May 2016 marked the 50th anniversary of the Chinese Cultural Revolution. In 1966, communist leader Mao Zedong led one of the most cataclysmic events in human history, the intent of which was to purge the country of his opponents and preserve the "true" communist ideology. "Revolution is not a dinner party!" Mao proclaimed, unleashing legions of Red Guards to every corner of the country to launch the "Red Terror." Destruction and violence of unspeakable proportions ensued.
Half a century has gone by, but the events of the Cultural Revolution remain fresh in my memory. I remember the "Chinese Crystal Night" in summer 1966 when waves of Red Guards stormed our Shanghai "bourgeois neighborhood," beating up the innocent, ransacking homes, and parading their inhabitants through the streets. I watched my mother burn the entire family photo collection to destroy any possible "incriminating evidence" that could be used against us. I saw children publicly denouncing their parents, students attacking their teachers, and Red Guards setting all the Bibles of our local church on fire.
As all of this was happening, the infamous "Campaign against the Four Olds," (a campaign against old ideas, old habits, old customs, and old culture) began. The material representation of 5,000 years of Chinese civilization was summarily destroyed or irrevocably damaged, the equivalent of the eradication of all material symbols of the Greek, Roman, and Judeo-Christian traditions. The scale and proportion of these destructive acts made the recent devastation of historical sites in Bamiyan and Palmyra by the Taliban and ISIS pale in comparison.
Despite the toll it exacted on individuals and the country's cultural heritage, the Cultural Revolution remains a missing chapter in the memory of China. Most people who lived through it still don't know the true reasons for it, nor do they know who actually engineered it. Tens of millions of Chinese still revere Mao Zedong, the chief perpetrator of the Cultural Revolution, to this day. Worst of all, scholars in China still lack access to credible archival sources for their research on the Cultural Revolution.

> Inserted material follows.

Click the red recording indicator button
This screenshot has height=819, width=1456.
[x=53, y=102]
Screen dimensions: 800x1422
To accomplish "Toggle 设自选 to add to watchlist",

My recent professional activities represent the first steps to dispel this national amnesia. I have been a member of a group of academics who created the first independently produced archival database series on the entire Mao era, including the Cultural Revolution. Published by the Fairbank Center for Chinese Studies at Harvard University, and titled The Database for the History of Contemporary Chinese Political Campaigns, 1949-1976, this archival milestone has broken the Chinese government's stranglehold on the studies of the Cultural Revolution and other atrocities of the regime. Totaling 32,000 archival documents, this database series has become an indispensable resource for studying the Mao era. I am both fortunate and proud to have been a member of this small group of committed academics who refused amnesia and devoted many years of their lives to preserving history and keeping the memory of the Cultural Revolution alive.